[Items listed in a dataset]

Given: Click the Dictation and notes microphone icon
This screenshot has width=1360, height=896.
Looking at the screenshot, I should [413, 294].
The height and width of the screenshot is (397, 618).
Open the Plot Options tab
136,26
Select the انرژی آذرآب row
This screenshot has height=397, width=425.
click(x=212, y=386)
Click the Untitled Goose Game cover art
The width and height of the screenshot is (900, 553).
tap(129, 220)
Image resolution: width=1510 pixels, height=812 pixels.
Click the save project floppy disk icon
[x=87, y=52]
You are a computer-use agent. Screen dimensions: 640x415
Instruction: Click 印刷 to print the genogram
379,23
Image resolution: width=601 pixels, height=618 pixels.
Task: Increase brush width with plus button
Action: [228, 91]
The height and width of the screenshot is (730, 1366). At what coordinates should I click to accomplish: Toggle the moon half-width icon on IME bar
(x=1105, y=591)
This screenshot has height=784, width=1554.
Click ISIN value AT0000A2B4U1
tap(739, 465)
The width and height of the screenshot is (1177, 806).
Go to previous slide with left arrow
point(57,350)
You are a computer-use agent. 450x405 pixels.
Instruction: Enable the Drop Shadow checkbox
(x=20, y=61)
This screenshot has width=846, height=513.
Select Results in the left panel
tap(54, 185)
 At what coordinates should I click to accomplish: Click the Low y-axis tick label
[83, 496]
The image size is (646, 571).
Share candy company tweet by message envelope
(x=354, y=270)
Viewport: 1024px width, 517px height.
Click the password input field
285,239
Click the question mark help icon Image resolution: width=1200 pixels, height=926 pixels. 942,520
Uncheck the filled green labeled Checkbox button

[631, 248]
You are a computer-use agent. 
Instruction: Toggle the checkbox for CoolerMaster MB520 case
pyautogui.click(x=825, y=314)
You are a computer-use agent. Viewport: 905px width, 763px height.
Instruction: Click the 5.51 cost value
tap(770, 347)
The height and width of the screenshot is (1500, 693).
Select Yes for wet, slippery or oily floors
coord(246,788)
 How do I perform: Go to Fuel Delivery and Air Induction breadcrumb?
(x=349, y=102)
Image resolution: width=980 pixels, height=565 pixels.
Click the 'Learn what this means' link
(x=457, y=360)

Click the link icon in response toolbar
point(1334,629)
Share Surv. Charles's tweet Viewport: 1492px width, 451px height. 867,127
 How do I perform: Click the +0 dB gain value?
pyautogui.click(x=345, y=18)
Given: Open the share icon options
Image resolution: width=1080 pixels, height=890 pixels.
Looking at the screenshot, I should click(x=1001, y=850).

→ To do
Which lines of the data include the string "Given"? Find them and copy each one.

→ Task response
Given: Click the Dictation and notes microphone icon
Given: Open the share icon options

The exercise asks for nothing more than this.